Source: About Bicycling Website

Bike Doctor Q&A : Sitting or Standing?

Dear Matt, I read that it is not recommended to stand up when cycling and also that it is better to use the lowest gear you feel comfortable with. I have always found that, on steep hills, standing up in a higher gear is easier than faster pedal action at a lower gear. Should I attempt to change my riding style?
via email

Sports science studies have shown that staying seated in the saddle and "spinning" at fairly high revs is the most efficient way to climb. This puts less strain on the muscles, while taxing the heart and lungs. So, in practice, you have to have a tremendous aerobic engine to ride this way.

And exceptions are to be made: if there is a sudden, short change in gradient, it is often best to get out of the saddle and "honk" your way over the steep part, as we old cycling lags say. Some people, with a very different physique and physiology, may find it more comfortable and effective to climb out of the saddle for prolonged periods, perhaps pushing a bigger gear.

[Provided information]
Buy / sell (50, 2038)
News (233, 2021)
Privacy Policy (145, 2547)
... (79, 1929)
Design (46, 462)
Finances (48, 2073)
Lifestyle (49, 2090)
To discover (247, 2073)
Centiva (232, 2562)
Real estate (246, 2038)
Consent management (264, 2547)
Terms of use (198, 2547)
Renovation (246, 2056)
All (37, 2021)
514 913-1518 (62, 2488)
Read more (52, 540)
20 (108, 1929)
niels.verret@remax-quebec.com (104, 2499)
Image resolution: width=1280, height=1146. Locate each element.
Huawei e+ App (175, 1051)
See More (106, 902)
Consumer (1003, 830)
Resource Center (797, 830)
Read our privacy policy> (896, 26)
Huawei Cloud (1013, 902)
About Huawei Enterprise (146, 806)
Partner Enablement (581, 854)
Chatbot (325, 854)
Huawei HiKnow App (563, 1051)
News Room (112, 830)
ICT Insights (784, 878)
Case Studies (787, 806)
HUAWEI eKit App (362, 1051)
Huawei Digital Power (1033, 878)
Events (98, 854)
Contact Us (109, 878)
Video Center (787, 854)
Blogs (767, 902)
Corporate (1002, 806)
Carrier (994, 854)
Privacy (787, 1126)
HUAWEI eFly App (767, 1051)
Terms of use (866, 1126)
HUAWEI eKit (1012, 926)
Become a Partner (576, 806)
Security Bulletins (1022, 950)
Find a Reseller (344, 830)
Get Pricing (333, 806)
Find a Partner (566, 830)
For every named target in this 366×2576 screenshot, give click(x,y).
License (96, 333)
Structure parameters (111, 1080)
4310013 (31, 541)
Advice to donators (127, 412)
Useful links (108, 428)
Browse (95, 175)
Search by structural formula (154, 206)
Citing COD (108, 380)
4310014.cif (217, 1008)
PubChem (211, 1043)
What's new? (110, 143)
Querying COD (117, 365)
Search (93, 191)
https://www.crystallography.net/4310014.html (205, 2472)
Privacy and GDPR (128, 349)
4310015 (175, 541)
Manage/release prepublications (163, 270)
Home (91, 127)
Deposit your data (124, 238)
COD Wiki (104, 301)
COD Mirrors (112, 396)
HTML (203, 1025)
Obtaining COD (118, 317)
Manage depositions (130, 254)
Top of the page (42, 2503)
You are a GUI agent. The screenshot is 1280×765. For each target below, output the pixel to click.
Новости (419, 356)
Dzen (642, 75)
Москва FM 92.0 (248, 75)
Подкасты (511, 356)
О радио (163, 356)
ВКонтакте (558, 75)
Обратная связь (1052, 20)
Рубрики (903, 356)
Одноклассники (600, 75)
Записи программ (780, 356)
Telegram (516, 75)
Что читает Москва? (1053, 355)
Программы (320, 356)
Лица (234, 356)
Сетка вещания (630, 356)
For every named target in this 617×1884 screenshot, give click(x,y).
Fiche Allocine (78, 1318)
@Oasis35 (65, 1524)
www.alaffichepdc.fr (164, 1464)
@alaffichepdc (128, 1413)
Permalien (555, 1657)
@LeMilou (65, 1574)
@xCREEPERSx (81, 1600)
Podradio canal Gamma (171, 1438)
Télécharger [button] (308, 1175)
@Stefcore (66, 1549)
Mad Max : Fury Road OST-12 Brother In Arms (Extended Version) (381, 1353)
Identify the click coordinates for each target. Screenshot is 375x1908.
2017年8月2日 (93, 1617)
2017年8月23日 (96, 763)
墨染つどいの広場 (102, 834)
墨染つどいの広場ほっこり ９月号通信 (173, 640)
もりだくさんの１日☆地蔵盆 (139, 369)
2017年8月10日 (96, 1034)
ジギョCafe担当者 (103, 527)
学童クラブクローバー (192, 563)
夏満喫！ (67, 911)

[What to work on]
(1) Please rewrite the records between the lines holding "Image resolution: width=1280, height=1146." and "Home (91, 127)", inclusive, swapping "App" for "Application" and keeping everything else the same.
(2) Write the next part of the cycling Q&A about sitting versus standing on climbs, picking up right after its last sentence.

[Answers given]
(1)
Image resolution: width=1280, height=1146. Locate each element.
Huawei e+ Application (175, 1051)
See More (106, 902)
Consumer (1003, 830)
Resource Center (797, 830)
Read our privacy policy> (896, 26)
Huawei Cloud (1013, 902)
About Huawei Enterprise (146, 806)
Partner Enablement (581, 854)
Chatbot (325, 854)
Huawei HiKnow Application (563, 1051)
News Room (112, 830)
ICT Insights (784, 878)
Case Studies (787, 806)
HUAWEI eKit Application (362, 1051)
Huawei Digital Power (1033, 878)
Events (98, 854)
Contact Us (109, 878)
Video Center (787, 854)
Blogs (767, 902)
Corporate (1002, 806)
Carrier (994, 854)
Privacy (787, 1126)
HUAWEI eFly Application (767, 1051)
Terms of use (866, 1126)
HUAWEI eKit (1012, 926)
Become a Partner (576, 806)
Security Bulletins (1022, 950)
Find a Reseller (344, 830)
Get Pricing (333, 806)
Find a Partner (566, 830)
For every named target in this 366×2576 screenshot, give click(x,y).
License (96, 333)
Structure parameters (111, 1080)
4310013 (31, 541)
Advice to donators (127, 412)
Useful links (108, 428)
Browse (95, 175)
Search by structural formula (154, 206)
Citing COD (108, 380)
4310014.cif (217, 1008)
PubChem (211, 1043)
What's new? (110, 143)
Querying COD (117, 365)
Search (93, 191)
https://www.crystallography.net/4310014.html (205, 2472)
Privacy and GDPR (128, 349)
4310015 (175, 541)
Manage/release prepublications (163, 270)
Home (91, 127)

(2)
So experiment by all means, but I doubt you should alter your style much. Do what feels right for you.

Source: Matt Seaton, The Guardian

Riding Your Bike in the Rain

With autumn not only do we see the falling leaves, but we tend to see the falling rain. The combination of the rain and the leaves can make cycling very dangerous. However, there are some things that you can do to prevent injury and make your ride safer.


  • Wear bright yellow or orange to make yourself more visible
  • Consider reflectors or lights for your bicycle
  • Wear a visor or cap under your helmet to shield your eyes from rain and dirt


Braking in the rain or anytime your rims are wet, remember that the first few revolutions will only dry the rims and pads. Allow yourself more stopping distance. Once the rims and pads are dry you may find yourself suddenly stopping, be ready to loosen your grip. Skidding can result if you are not careful.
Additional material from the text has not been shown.